| What this task involves |
Exact copies of the lines from the one holding "Where should I click to: Open" through the last line of the entries below are to be printed, with pictures omitted.
*****
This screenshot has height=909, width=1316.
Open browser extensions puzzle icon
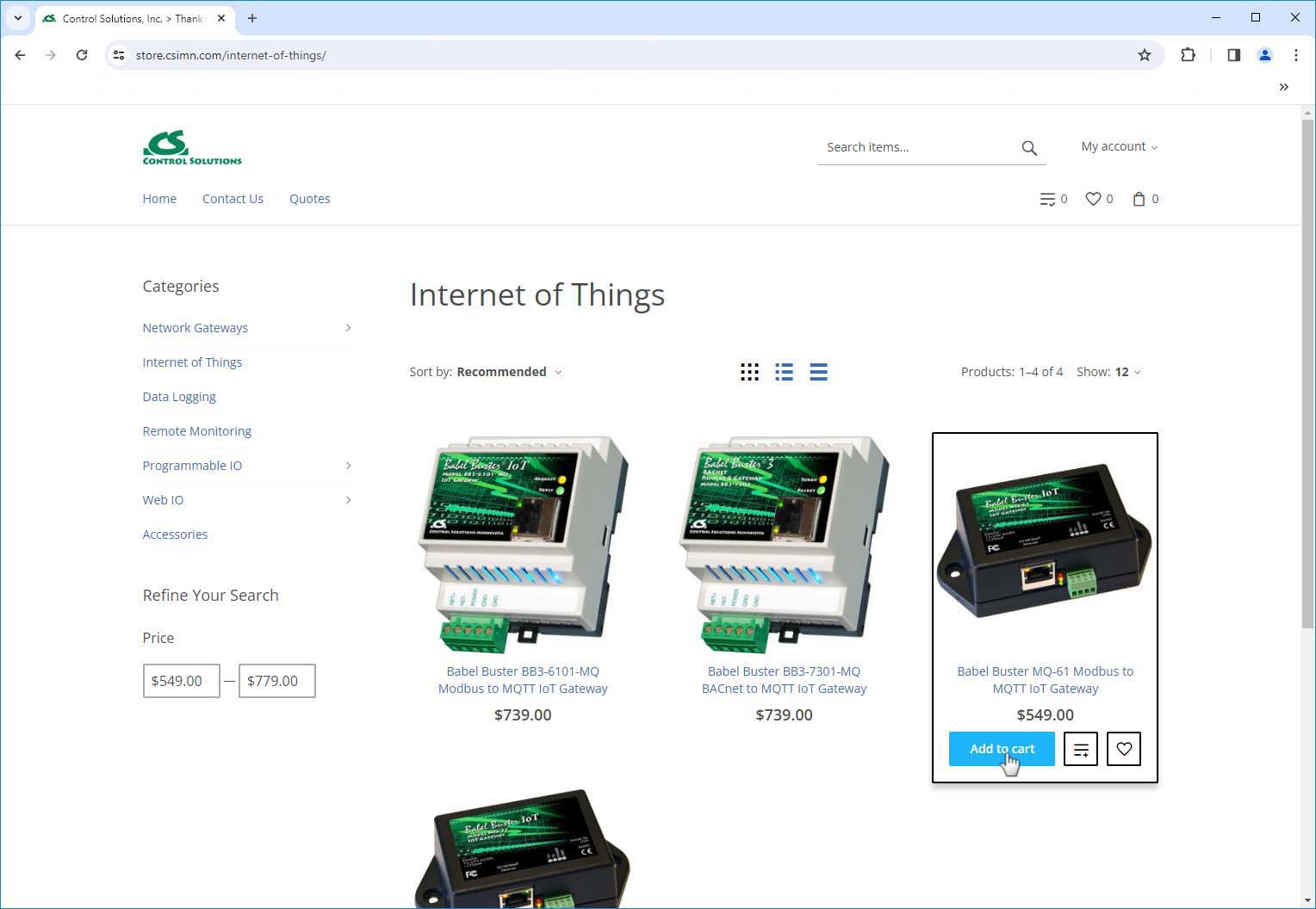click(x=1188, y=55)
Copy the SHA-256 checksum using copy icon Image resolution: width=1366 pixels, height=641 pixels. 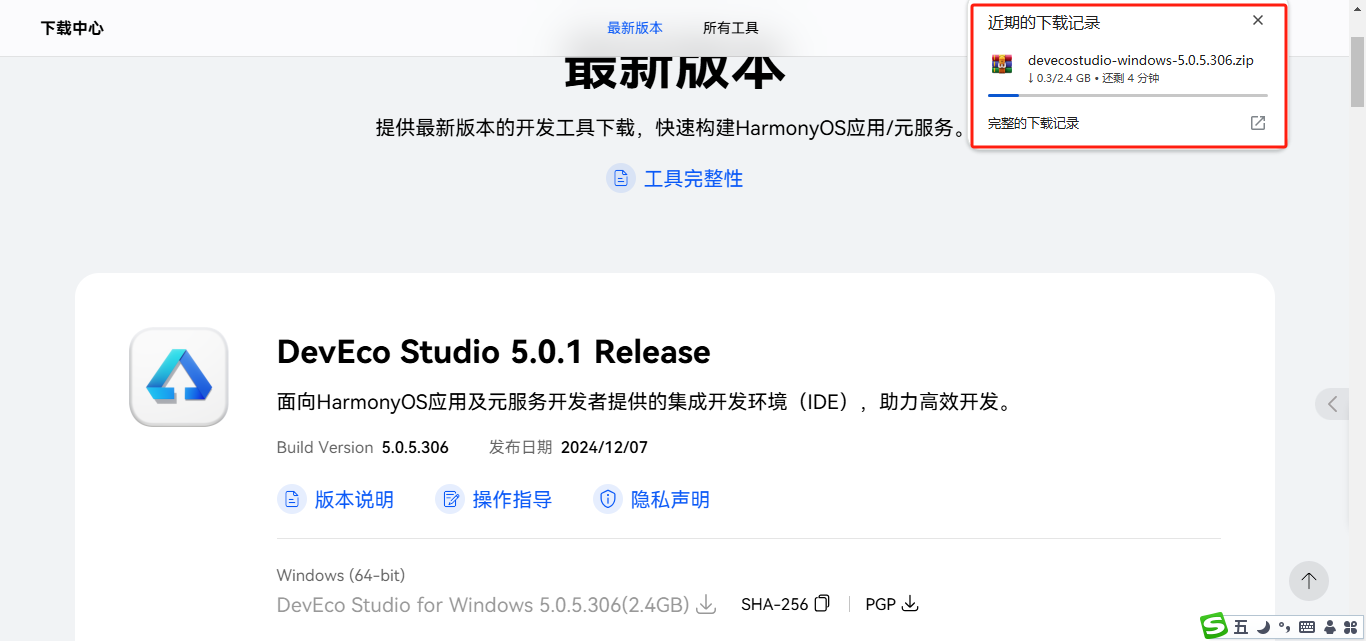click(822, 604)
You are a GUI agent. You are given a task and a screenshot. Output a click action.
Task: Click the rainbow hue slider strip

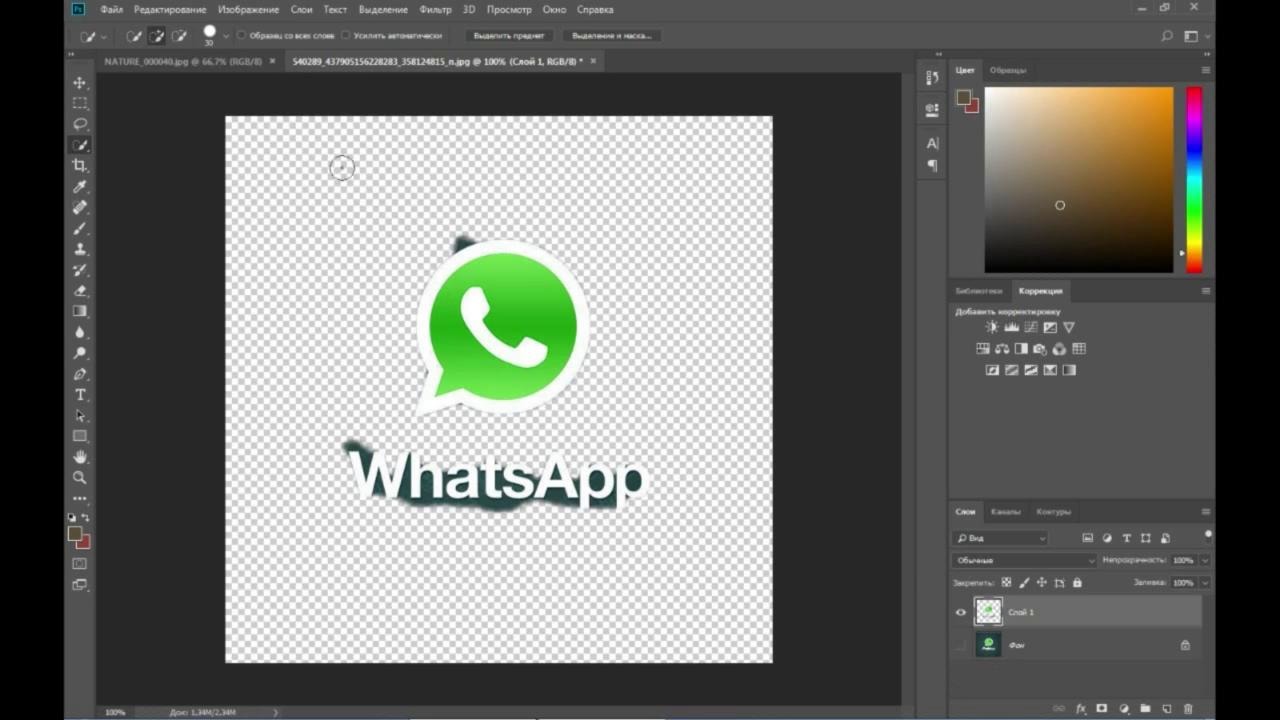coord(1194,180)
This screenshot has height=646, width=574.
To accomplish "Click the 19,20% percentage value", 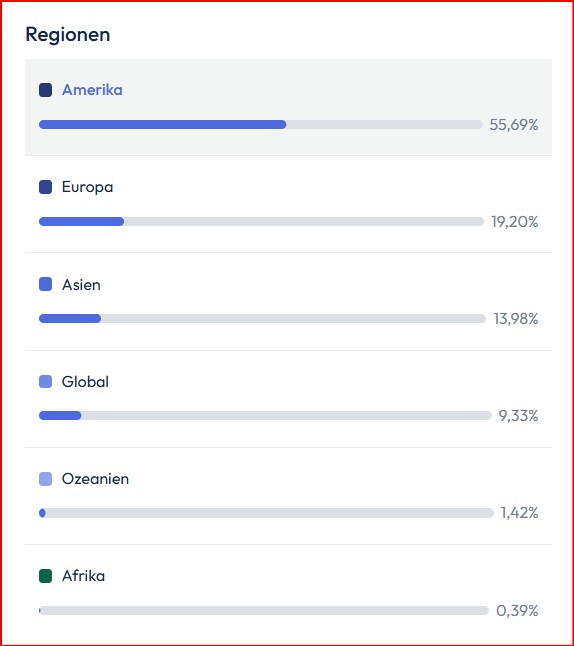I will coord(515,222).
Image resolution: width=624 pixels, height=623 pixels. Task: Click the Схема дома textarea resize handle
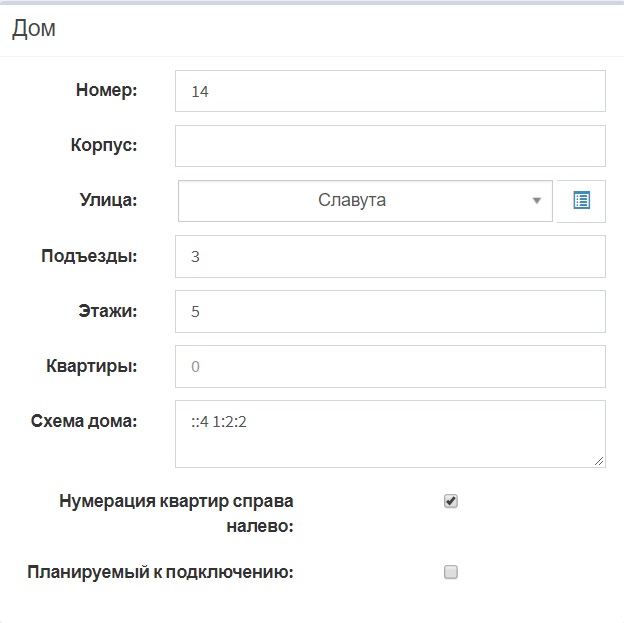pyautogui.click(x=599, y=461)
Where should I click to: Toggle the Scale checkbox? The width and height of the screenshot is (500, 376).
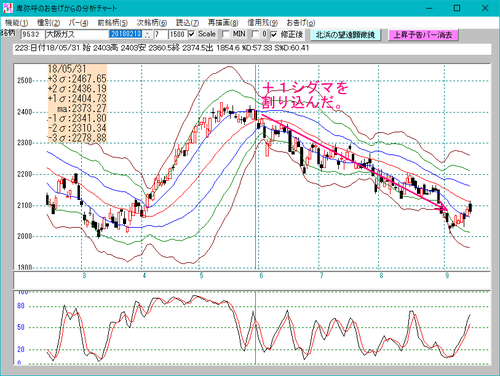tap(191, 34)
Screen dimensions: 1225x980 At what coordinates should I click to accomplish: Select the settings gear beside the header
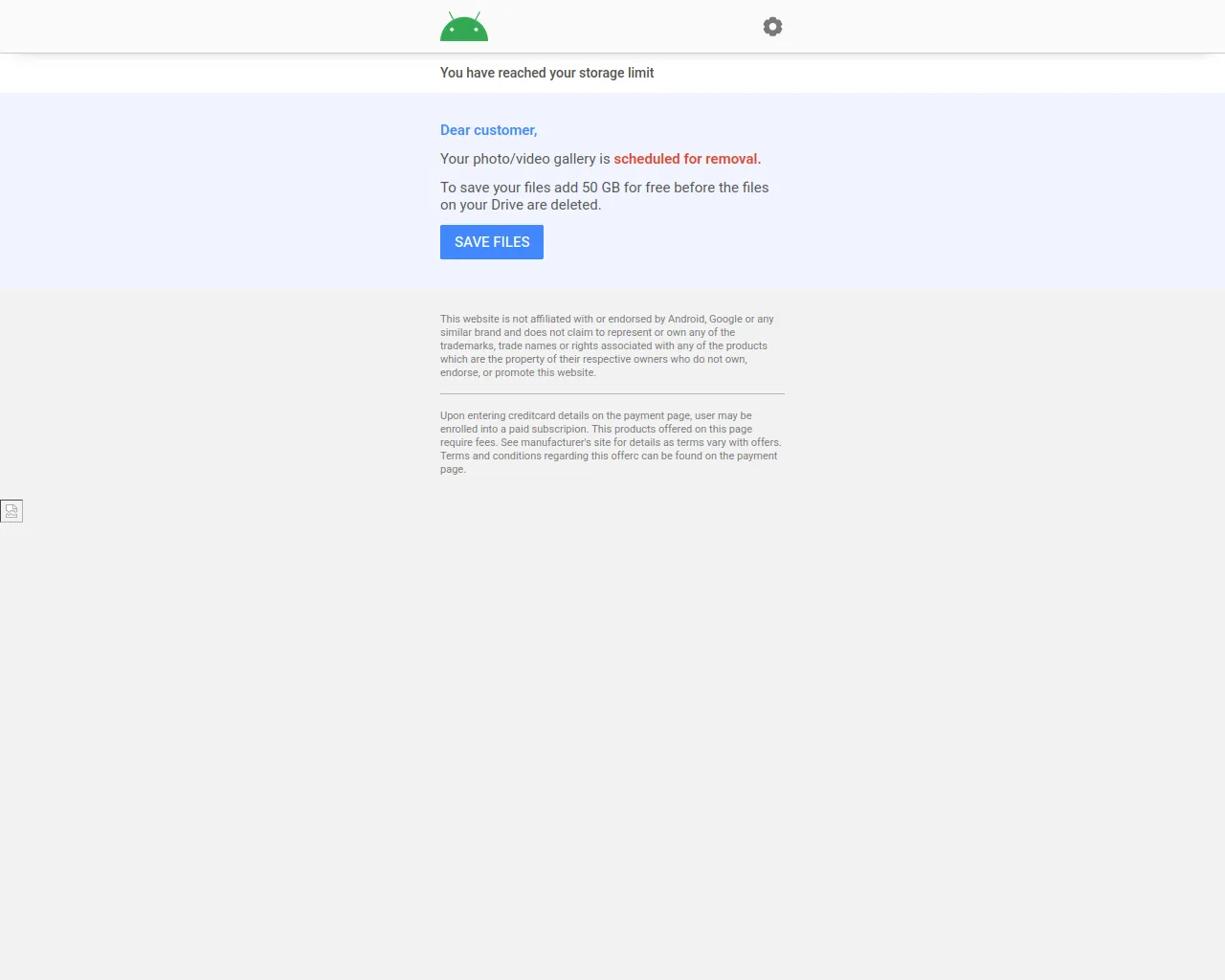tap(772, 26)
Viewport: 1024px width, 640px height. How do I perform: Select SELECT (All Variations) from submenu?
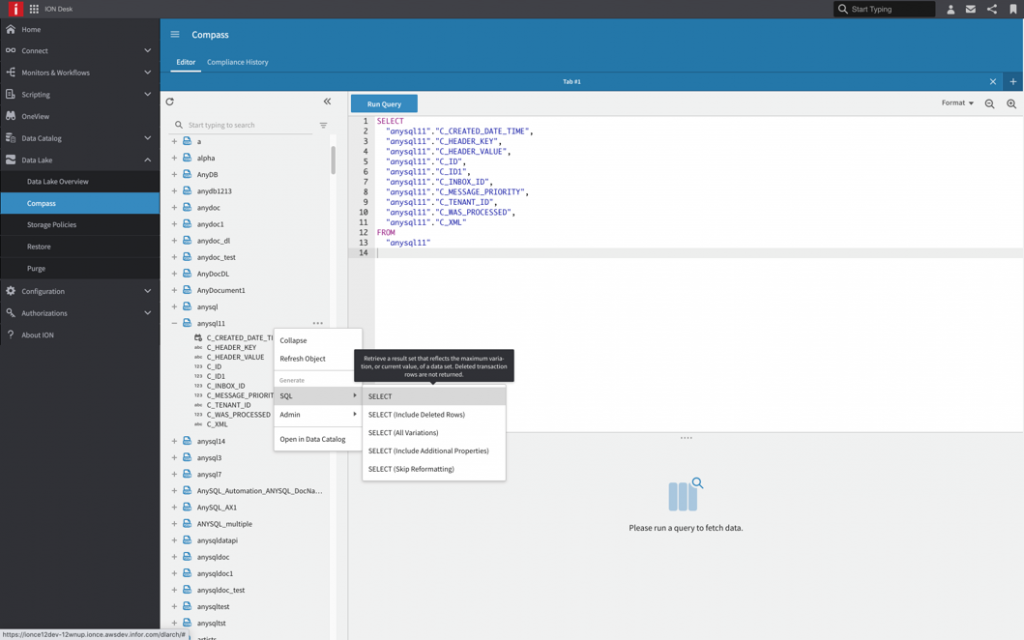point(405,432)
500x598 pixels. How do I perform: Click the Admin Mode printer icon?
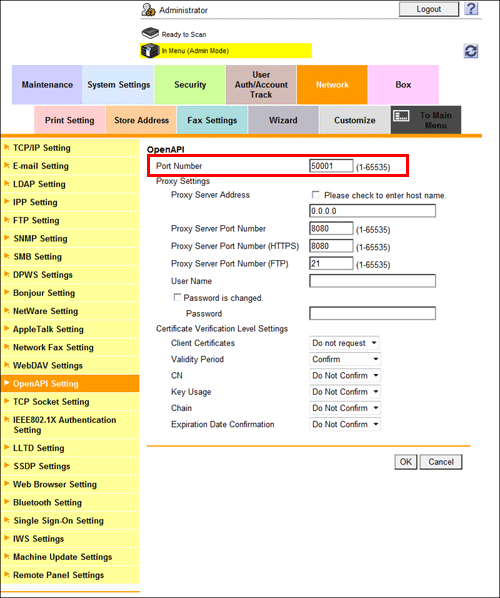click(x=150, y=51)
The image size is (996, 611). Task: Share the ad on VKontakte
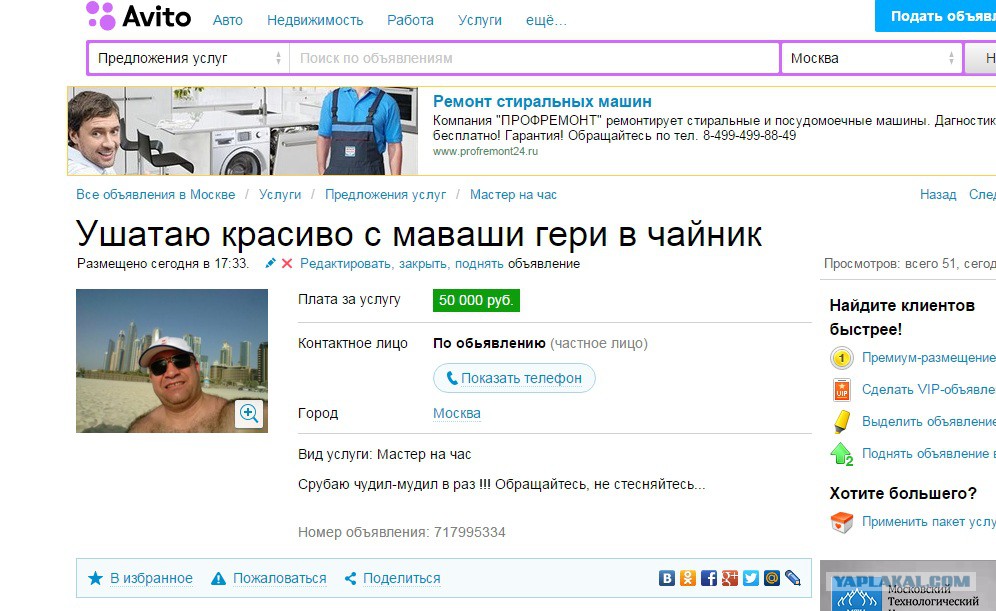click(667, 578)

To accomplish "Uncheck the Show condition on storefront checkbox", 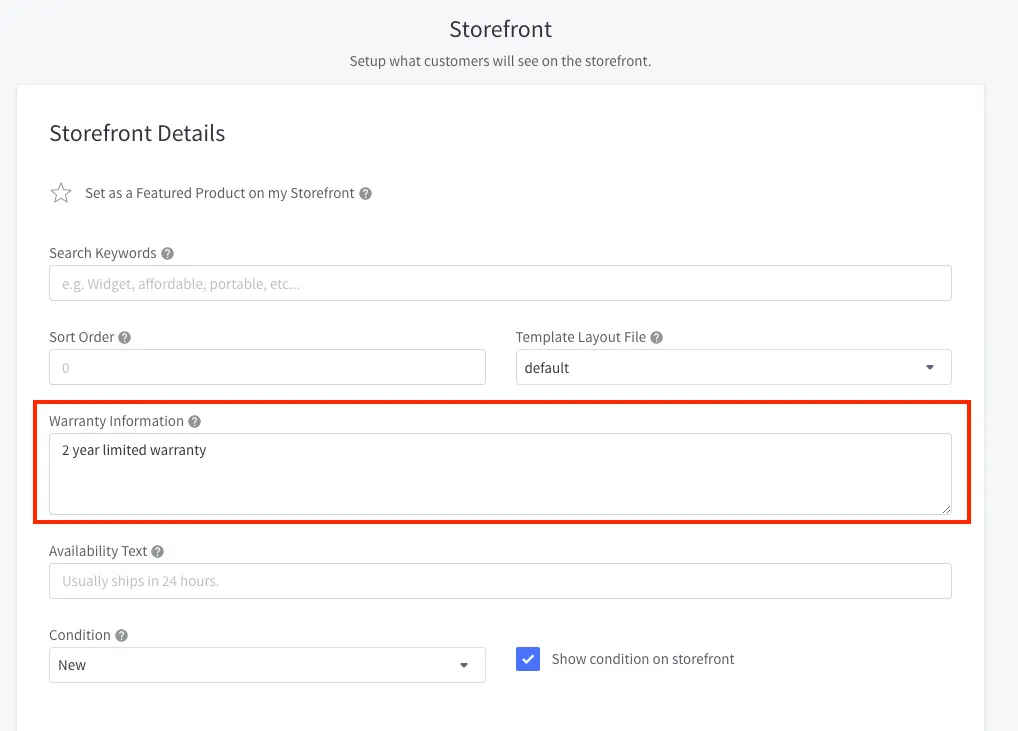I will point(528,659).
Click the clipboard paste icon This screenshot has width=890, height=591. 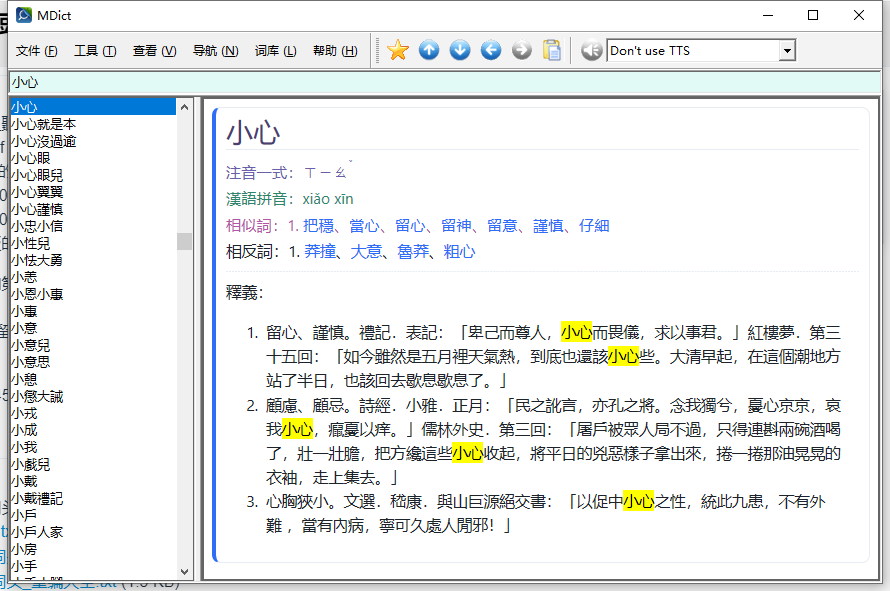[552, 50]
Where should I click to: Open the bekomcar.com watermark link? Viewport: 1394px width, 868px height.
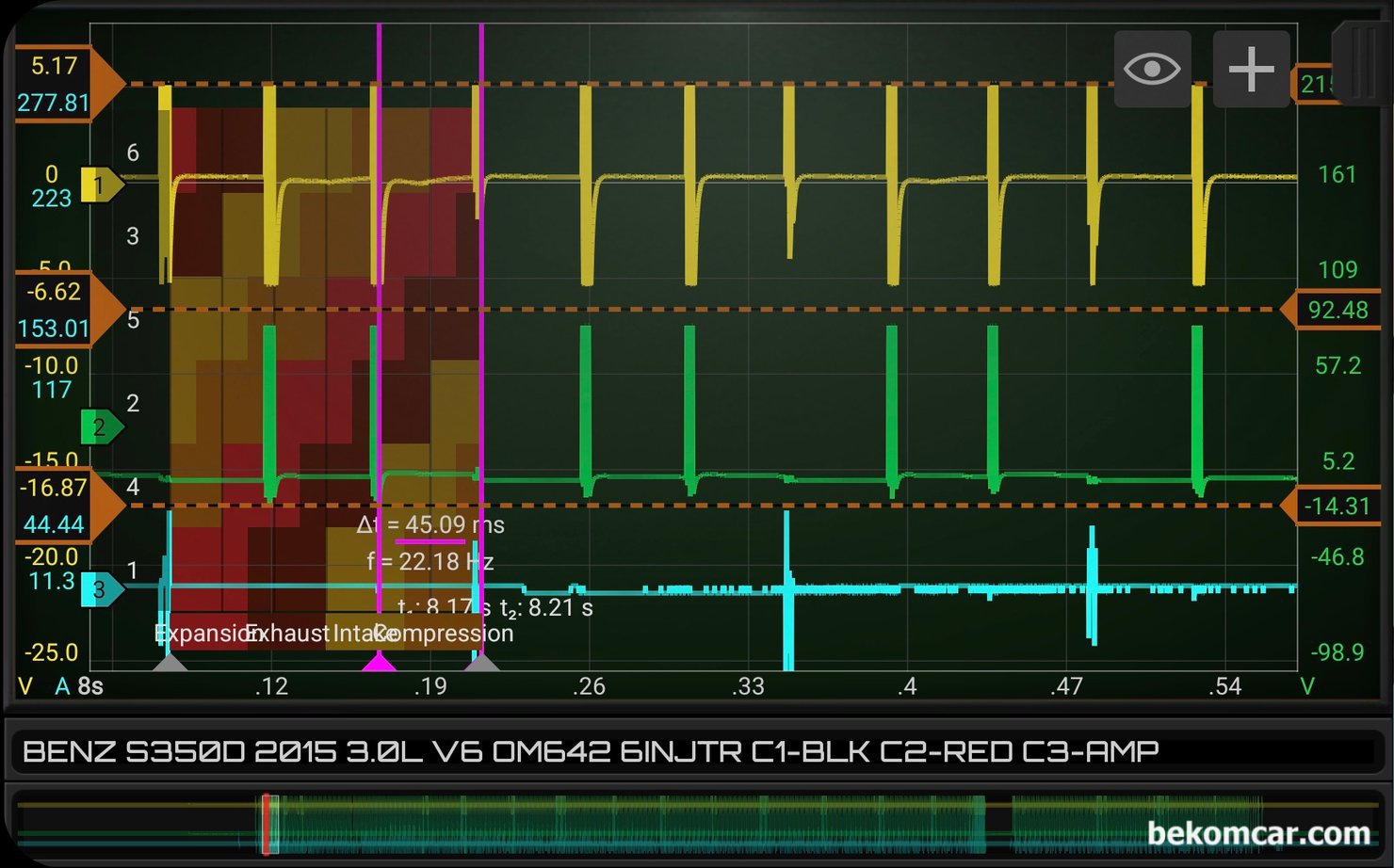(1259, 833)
*****
| Written answer |
Where should I click to: Open the bekomcar.com watermark link? Viewport: 1394px width, 868px height.
(1259, 833)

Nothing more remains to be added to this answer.